Thanks mjollnir I will try it.



ekvz said:


> Wasn't there some old Pentium/Celeron CPUs at some point where 100C was still within an acceptable range and actually seeing those temperatures wasn't even that uncommon?


I remember, Celeron was working at very high temperature. I saw laptops (Intel CPU), constantly working at 70-80 range for many years, and they are still doing fine. I'm too cautious to operate laptops! Frankly I decided to go back to PC (regular desktop).

I saw peculiar articles on the internet, talking about 30-40 degrees. They are all bogus IMHO! Even in the idle state. Intel CPUs have high tolerance to the high temperature.
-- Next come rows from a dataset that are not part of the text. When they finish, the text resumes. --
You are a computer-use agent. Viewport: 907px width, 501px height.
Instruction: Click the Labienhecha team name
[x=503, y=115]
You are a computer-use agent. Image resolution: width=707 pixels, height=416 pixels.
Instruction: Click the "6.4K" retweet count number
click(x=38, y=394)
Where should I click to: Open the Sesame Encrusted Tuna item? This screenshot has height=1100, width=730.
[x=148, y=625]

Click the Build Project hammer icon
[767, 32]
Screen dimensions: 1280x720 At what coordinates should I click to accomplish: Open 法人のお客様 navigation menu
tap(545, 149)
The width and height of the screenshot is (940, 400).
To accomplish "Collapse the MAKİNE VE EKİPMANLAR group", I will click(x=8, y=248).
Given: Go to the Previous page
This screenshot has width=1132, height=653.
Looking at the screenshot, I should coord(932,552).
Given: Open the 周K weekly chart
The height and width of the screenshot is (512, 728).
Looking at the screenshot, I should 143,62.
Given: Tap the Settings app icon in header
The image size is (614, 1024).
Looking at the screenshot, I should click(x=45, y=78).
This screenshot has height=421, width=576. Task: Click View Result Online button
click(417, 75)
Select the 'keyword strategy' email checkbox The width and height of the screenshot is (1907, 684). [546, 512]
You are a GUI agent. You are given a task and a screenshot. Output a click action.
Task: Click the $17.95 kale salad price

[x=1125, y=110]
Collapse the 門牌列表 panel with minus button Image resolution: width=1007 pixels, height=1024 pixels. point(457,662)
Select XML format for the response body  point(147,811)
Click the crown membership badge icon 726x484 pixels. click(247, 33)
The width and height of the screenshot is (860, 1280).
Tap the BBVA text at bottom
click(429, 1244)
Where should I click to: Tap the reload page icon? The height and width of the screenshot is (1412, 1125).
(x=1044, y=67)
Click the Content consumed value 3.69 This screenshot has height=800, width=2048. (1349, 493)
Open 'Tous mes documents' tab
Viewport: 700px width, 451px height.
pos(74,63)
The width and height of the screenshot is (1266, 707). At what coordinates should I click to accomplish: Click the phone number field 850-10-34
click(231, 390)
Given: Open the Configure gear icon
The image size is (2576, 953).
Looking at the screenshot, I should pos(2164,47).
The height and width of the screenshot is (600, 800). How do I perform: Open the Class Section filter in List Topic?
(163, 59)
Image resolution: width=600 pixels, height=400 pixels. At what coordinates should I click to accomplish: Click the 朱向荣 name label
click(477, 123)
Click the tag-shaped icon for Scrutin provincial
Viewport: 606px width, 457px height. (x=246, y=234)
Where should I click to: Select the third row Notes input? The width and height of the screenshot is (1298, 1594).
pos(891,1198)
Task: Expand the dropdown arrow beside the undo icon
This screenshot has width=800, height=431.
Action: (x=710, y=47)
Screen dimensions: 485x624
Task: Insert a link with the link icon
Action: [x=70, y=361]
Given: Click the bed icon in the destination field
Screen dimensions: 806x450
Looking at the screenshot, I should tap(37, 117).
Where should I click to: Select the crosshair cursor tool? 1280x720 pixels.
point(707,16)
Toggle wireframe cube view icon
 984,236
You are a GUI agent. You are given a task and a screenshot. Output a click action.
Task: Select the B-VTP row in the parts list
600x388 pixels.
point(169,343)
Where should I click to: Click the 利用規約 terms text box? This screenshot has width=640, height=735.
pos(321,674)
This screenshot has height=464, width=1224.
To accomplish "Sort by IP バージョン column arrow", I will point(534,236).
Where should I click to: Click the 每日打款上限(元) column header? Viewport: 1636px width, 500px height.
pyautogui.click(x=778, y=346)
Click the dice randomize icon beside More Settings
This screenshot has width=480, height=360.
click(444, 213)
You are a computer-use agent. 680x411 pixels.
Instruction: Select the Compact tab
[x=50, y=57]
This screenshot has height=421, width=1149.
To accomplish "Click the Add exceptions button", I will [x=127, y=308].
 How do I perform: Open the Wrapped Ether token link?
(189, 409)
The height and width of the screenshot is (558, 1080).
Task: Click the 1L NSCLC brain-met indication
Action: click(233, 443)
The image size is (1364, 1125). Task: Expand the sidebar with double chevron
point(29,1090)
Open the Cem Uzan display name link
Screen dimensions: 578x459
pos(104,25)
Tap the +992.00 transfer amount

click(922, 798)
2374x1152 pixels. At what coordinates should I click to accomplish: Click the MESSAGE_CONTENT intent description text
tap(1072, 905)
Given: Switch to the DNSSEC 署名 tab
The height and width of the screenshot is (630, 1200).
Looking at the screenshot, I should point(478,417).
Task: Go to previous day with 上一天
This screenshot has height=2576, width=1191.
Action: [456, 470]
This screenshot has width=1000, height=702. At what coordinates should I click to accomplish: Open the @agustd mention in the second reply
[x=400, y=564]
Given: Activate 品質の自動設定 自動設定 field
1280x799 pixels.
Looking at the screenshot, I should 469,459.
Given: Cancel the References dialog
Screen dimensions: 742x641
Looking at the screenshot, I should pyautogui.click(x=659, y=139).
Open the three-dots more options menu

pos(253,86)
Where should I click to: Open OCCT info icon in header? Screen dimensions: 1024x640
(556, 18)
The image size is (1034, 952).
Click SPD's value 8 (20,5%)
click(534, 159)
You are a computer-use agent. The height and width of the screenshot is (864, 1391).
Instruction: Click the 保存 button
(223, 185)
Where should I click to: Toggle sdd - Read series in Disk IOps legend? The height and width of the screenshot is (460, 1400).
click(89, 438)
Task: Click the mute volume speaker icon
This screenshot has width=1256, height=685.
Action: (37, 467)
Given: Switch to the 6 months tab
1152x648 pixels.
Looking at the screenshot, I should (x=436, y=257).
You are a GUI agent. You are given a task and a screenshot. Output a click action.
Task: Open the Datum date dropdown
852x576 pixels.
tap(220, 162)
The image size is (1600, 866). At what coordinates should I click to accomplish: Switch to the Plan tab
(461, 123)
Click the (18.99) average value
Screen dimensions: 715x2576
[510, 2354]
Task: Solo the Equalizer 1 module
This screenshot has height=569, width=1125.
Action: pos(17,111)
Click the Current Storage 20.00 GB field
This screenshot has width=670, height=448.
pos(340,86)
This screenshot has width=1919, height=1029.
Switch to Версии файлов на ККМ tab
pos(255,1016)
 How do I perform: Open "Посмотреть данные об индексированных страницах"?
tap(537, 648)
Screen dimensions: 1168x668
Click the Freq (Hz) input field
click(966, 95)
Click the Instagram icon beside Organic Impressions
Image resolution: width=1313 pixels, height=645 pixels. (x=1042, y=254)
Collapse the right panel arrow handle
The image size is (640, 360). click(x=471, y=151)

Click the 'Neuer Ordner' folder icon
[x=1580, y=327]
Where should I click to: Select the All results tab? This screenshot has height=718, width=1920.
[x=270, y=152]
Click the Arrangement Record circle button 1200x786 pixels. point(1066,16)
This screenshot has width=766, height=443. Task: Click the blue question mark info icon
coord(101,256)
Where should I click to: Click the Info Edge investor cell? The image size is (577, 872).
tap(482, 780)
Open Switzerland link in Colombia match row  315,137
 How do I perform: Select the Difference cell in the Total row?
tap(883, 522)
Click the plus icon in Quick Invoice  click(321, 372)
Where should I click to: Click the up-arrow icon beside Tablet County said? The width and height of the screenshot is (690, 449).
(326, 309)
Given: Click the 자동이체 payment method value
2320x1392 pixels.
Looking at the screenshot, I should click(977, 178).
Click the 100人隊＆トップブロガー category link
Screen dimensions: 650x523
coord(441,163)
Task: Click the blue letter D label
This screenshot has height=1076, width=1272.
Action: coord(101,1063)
There's good information on _thermal monitoring and protection_, on intel site: refer to Vol. 3B / Section 14.8 of Intel arch/dev manual:









						Intel® 64 and IA-32 Architectures Developer's Manual: Vol. 3B
					

Architectures Software Developer's Manual: Intel® 64 and IA-32, Vols 3A and 3B: Appendices and Indexing Support.




					www.intel.com
				





14.8.1 Catastrophic Shutdown Detector:
P6 family processors introduced a thermal sensor that acts as a catastrophic shutdown detector. [...] When processor core temperature reaches a factory preset level, the sensor trips and processor execution is halted until after the next reset cycle.
14.8.5.2 Reading the Digital Sensor:
When Critical Temperature Status bit is set, the processor is operating at a critical temperature and immediate shutdown of the system should occur.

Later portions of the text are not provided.